De 1841, nous arrivons à 1842. Une nouvelle couche de prisonniers a succédé à celle qui vient d’être échangée ; parmi ces prisonniers se trouve le capitaine, aujourd’hui général de Mirandol, pris dans les environs de mascara. M. de Mirandol a été une providence pour les captifs de 1842.
C’est lui qui soutint les plus faibles, qui encouragea les plus forts, qui les protégea tous contre les vexations et les mauvais traitement dont les accablait une tourbe fanatique ; c’est lui enfin qui porta leurs doléances à Abd-El-Kader, bien assuré qu’il obtiendrait satisfaction et justice. Et assurément, pour que M. de Mirandol ne craignit pas d’élever jusqu’à lui ses réclamations, il fallait qu’il eût une grande confiance dans le caractère de l’Émir, car deux fois il avait désobéi à ses injonctions et de proposer au gouverneur général un échange de prisonniers, dans la crainte de contrarier par sa demande les vues du général à qui la France avait remis son épée.

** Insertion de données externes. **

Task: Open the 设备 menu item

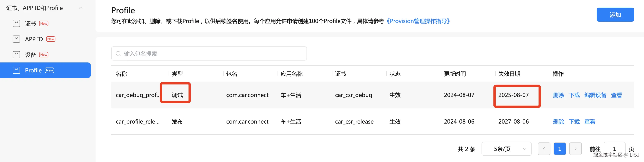Action: pos(31,55)
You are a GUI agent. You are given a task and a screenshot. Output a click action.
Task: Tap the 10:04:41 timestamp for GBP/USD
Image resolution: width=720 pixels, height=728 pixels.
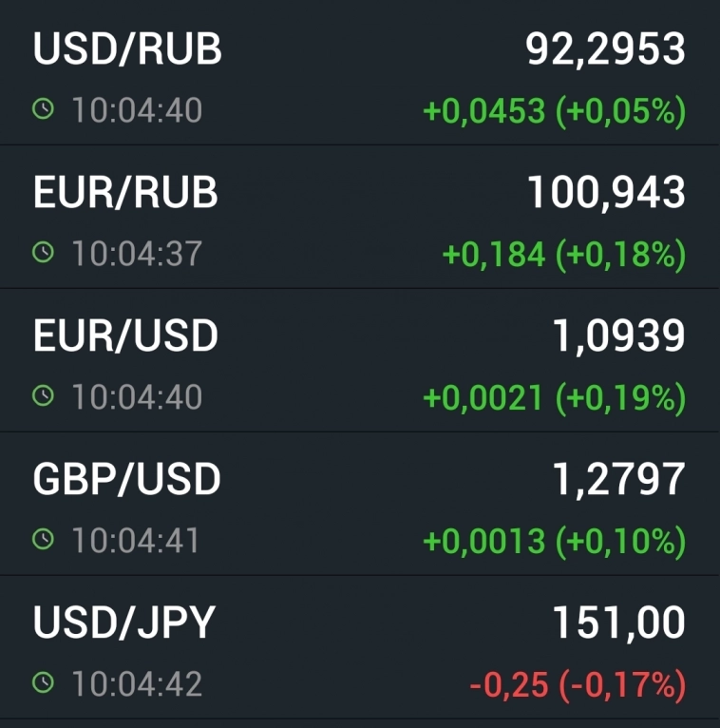point(136,540)
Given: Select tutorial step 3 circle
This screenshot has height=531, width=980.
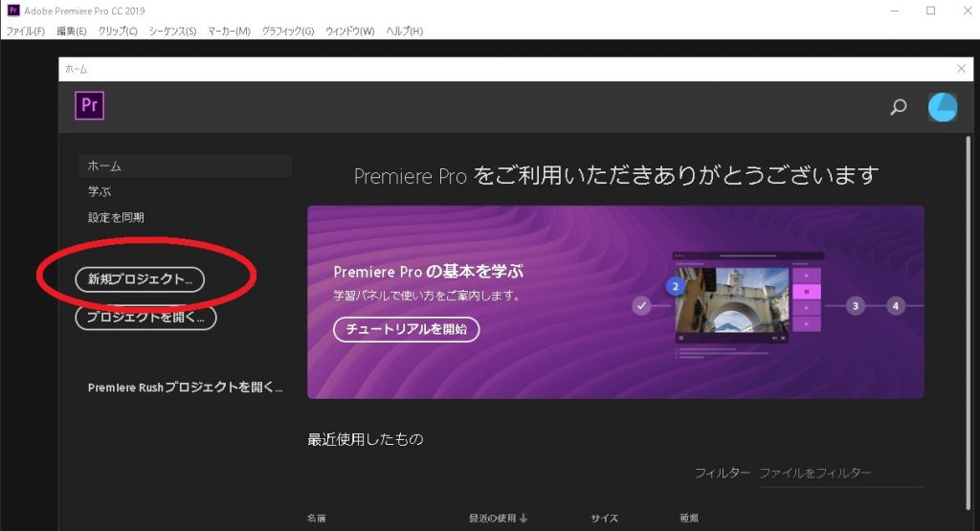Looking at the screenshot, I should pyautogui.click(x=855, y=305).
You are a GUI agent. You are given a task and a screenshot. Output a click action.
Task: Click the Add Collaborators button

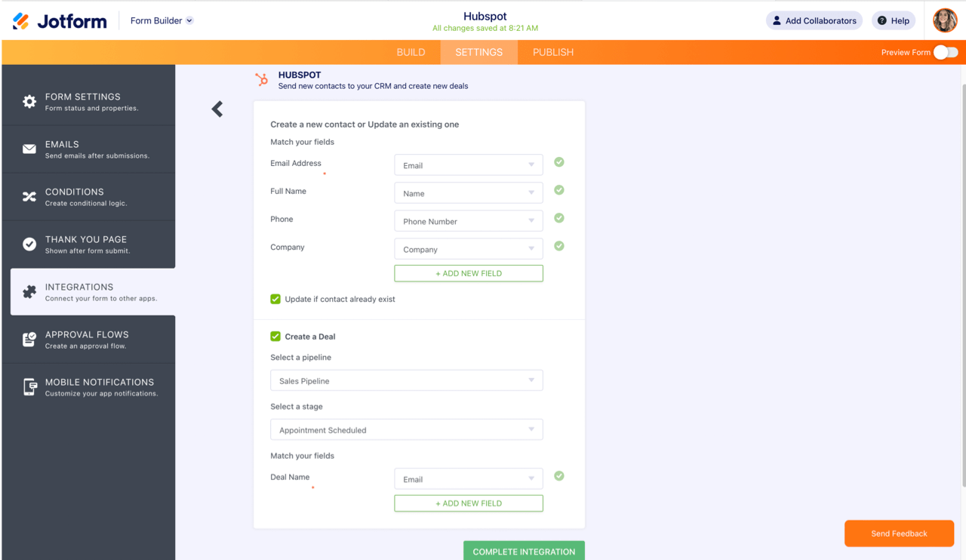click(814, 20)
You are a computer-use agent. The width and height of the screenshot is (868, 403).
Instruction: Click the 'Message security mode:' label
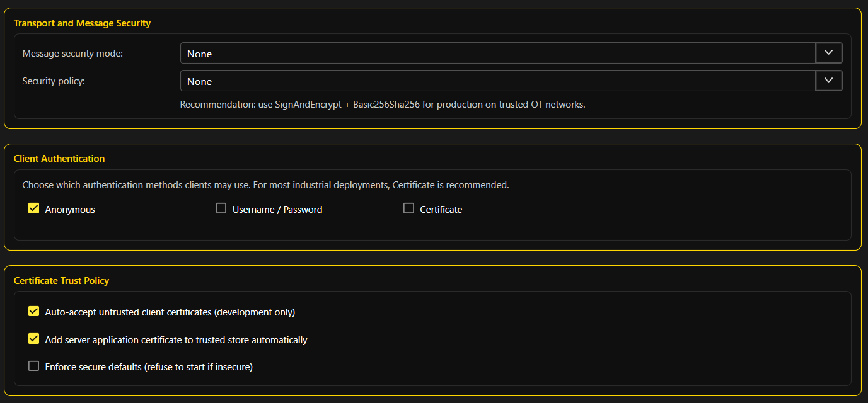72,54
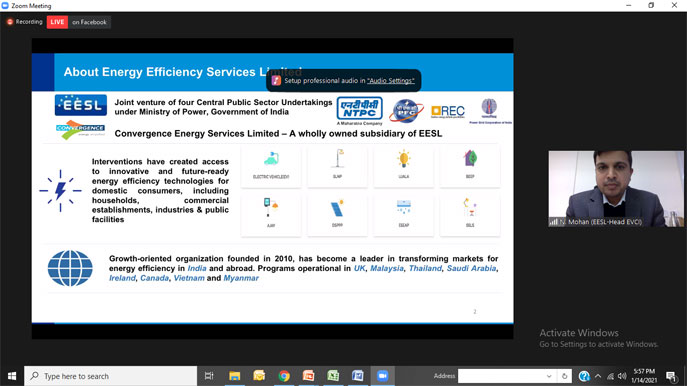
Task: Expand the Address bar dropdown arrow
Action: 549,376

Cependant, le jour de la délivrance a fini par luire pour les captifs : on vient leur annoncer qu’ils vont être rendus à leur patrie. Leur première pensée ; après l’explosion d’une joie, bien facile à comprendre, fut de s’enquérir des circonstances qui avaient mené à leur mise en liberté. En étaient-ils redevables à un échange ? Nullement, mais les tribus de l’Ouarsenis avaient pillé les convois que Ben-Allal adressait à son maître ; la disette était au milieu de la zmalah, Abd-El-Kader ne pouvait plus nourrir ses prisonniers… Il les renvoyait sans conditions. (Nous trouvons, dans une lettre qui nous A été adressée par l’un des prisonniers de 1842, le passage suivant : Abd-El-Kader a agi envers moi avec une grandeur que je n’aurais pas trouvée dans les pays les plus civilisés de l’Europe.Ce passage est souligné dans l’original).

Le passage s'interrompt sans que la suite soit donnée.